[Start of section]

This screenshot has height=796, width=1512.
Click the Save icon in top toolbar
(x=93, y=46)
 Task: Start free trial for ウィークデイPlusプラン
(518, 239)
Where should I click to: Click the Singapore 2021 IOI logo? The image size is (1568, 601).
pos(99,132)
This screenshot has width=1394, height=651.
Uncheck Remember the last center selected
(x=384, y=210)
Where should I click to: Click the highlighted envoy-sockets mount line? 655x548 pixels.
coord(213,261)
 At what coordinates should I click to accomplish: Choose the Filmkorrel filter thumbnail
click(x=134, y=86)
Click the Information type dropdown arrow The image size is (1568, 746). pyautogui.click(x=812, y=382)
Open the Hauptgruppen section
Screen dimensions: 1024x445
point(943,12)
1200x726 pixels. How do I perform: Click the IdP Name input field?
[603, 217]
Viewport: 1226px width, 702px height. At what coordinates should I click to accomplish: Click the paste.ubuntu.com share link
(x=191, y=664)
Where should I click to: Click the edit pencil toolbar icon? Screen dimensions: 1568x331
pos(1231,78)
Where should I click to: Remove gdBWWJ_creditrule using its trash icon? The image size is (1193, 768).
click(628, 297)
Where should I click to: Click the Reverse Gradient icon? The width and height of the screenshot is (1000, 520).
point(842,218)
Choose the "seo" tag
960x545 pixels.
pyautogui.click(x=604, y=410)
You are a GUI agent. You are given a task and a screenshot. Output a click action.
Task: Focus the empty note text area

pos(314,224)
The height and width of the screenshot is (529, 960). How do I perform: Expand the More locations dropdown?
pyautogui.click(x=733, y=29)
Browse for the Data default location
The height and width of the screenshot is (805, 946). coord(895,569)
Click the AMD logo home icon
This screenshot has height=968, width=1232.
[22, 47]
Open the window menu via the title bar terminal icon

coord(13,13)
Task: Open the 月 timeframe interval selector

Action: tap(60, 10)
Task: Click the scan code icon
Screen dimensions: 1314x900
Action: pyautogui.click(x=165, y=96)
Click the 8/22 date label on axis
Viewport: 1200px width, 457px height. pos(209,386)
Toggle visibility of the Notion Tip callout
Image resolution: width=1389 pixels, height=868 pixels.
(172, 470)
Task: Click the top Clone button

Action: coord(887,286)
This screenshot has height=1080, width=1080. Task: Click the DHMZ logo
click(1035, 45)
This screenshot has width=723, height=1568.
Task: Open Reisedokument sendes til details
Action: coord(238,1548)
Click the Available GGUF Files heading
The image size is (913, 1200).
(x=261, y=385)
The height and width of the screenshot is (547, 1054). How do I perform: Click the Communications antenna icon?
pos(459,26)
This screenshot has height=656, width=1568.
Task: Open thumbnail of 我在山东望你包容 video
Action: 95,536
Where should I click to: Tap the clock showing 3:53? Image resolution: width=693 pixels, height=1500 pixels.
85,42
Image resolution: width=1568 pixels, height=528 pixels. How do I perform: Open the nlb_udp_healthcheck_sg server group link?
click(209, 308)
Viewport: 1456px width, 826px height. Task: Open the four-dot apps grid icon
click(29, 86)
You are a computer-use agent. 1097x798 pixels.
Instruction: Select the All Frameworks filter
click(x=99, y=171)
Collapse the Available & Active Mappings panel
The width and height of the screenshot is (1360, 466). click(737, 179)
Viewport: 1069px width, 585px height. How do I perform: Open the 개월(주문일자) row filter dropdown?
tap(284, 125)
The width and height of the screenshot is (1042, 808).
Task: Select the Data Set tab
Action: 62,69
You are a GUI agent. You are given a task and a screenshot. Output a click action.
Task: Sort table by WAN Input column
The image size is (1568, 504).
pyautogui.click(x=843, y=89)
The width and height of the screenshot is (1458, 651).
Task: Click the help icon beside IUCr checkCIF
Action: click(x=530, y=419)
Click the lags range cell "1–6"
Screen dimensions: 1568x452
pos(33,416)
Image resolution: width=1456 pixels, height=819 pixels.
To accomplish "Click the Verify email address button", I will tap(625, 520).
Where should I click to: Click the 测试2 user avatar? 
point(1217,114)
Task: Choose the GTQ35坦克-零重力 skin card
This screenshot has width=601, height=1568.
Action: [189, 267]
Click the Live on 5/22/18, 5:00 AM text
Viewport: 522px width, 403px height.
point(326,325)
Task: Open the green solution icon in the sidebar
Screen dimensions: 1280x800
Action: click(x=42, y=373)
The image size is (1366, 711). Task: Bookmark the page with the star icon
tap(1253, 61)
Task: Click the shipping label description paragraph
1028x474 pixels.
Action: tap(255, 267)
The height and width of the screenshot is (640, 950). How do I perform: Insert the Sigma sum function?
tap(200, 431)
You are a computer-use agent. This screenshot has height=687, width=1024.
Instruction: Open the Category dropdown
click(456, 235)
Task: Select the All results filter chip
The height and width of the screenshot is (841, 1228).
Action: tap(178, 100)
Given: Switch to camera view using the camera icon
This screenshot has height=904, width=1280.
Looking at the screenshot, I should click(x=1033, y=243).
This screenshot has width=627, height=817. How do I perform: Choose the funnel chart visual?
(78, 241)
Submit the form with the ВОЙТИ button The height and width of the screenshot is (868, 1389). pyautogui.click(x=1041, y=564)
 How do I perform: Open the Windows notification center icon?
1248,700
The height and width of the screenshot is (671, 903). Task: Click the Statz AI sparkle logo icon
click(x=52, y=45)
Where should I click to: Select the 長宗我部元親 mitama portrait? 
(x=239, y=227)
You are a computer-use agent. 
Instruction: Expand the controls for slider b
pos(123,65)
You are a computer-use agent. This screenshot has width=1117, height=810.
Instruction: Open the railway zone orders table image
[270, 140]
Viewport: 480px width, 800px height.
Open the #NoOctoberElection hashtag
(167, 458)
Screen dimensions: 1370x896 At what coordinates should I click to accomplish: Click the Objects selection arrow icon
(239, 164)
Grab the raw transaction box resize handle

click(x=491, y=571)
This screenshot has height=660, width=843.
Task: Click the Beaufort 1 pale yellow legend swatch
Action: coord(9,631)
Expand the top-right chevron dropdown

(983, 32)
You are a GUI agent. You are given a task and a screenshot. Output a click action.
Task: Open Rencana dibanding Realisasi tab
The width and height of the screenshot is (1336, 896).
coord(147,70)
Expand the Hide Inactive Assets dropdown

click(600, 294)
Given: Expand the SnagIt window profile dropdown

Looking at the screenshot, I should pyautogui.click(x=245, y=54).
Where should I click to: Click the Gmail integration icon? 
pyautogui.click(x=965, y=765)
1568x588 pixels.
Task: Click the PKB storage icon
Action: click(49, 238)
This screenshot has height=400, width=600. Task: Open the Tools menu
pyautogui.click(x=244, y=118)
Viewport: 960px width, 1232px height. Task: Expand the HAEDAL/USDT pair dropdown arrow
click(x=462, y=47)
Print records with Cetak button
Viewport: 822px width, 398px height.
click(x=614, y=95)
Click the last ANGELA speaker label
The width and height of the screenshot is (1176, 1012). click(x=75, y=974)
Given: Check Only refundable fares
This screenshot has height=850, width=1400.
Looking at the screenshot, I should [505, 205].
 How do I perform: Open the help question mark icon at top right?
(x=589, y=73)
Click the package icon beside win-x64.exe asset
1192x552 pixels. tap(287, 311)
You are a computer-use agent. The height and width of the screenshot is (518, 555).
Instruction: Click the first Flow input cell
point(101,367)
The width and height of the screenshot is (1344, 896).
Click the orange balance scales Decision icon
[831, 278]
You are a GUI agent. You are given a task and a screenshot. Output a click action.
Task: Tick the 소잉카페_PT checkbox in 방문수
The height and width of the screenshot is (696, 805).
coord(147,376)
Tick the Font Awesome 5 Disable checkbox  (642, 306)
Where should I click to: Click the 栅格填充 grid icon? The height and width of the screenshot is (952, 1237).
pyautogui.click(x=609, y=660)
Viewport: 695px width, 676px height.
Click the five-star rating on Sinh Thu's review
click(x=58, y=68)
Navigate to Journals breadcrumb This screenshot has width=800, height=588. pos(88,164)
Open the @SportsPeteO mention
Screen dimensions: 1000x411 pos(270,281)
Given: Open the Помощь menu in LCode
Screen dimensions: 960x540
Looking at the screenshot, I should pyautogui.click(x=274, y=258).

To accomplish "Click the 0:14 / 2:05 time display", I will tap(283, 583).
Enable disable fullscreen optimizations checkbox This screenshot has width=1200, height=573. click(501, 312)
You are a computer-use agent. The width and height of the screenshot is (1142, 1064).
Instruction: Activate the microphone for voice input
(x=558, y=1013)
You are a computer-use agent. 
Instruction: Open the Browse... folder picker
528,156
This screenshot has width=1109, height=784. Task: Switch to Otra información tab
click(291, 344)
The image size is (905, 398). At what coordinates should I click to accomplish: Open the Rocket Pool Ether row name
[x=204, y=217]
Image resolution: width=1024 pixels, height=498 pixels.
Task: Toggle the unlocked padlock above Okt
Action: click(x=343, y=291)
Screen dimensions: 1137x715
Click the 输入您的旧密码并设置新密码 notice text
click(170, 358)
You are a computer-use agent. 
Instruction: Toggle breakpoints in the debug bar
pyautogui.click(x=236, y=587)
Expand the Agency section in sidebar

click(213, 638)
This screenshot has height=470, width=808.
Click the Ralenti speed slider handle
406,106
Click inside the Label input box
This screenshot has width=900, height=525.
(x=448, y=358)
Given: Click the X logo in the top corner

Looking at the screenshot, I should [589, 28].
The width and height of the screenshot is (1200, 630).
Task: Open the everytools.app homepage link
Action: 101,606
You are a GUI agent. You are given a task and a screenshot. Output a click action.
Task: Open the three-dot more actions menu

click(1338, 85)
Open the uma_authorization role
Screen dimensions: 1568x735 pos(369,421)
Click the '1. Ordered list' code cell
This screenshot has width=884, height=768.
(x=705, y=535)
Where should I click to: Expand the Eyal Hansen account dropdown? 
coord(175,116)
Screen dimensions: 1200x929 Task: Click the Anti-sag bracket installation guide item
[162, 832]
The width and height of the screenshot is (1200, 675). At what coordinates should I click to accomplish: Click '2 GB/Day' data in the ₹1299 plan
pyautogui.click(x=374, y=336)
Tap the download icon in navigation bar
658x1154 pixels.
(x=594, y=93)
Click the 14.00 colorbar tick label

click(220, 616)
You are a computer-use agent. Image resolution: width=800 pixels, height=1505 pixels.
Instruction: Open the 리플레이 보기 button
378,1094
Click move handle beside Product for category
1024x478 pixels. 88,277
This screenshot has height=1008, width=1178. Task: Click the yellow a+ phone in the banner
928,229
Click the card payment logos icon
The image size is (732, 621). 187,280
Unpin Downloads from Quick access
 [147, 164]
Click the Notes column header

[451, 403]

[End of section]

_Task requirements_:
Look above for the line that contains "Expand the Agency section in sidebar". That line and every line after it through the end of the data must be written out exactly, with nothing else.

_Solution to this task_:
Expand the Agency section in sidebar

click(213, 638)
This screenshot has height=470, width=808.
Click the Ralenti speed slider handle
406,106
Click inside the Label input box
This screenshot has width=900, height=525.
(x=448, y=358)
Given: Click the X logo in the top corner

Looking at the screenshot, I should [589, 28].
The width and height of the screenshot is (1200, 630).
Task: Open the everytools.app homepage link
Action: 101,606
You are a GUI agent. You are given a task and a screenshot. Output a click action.
Task: Open the three-dot more actions menu

click(1338, 85)
Open the uma_authorization role
Screen dimensions: 1568x735 pos(369,421)
Click the '1. Ordered list' code cell
This screenshot has width=884, height=768.
(x=705, y=535)
Where should I click to: Expand the Eyal Hansen account dropdown? 
coord(175,116)
Screen dimensions: 1200x929 Task: Click the Anti-sag bracket installation guide item
[162, 832]
The width and height of the screenshot is (1200, 675). At what coordinates should I click to accomplish: Click '2 GB/Day' data in the ₹1299 plan
pyautogui.click(x=374, y=336)
Tap the download icon in navigation bar
658x1154 pixels.
(x=594, y=93)
Click the 14.00 colorbar tick label

click(220, 616)
You are a computer-use agent. Image resolution: width=800 pixels, height=1505 pixels.
Instruction: Open the 리플레이 보기 button
378,1094
Click move handle beside Product for category
1024x478 pixels. 88,277
This screenshot has height=1008, width=1178. Task: Click the yellow a+ phone in the banner
928,229
Click the card payment logos icon
The image size is (732, 621). 187,280
Unpin Downloads from Quick access
 [147, 164]
Click the Notes column header

[451, 403]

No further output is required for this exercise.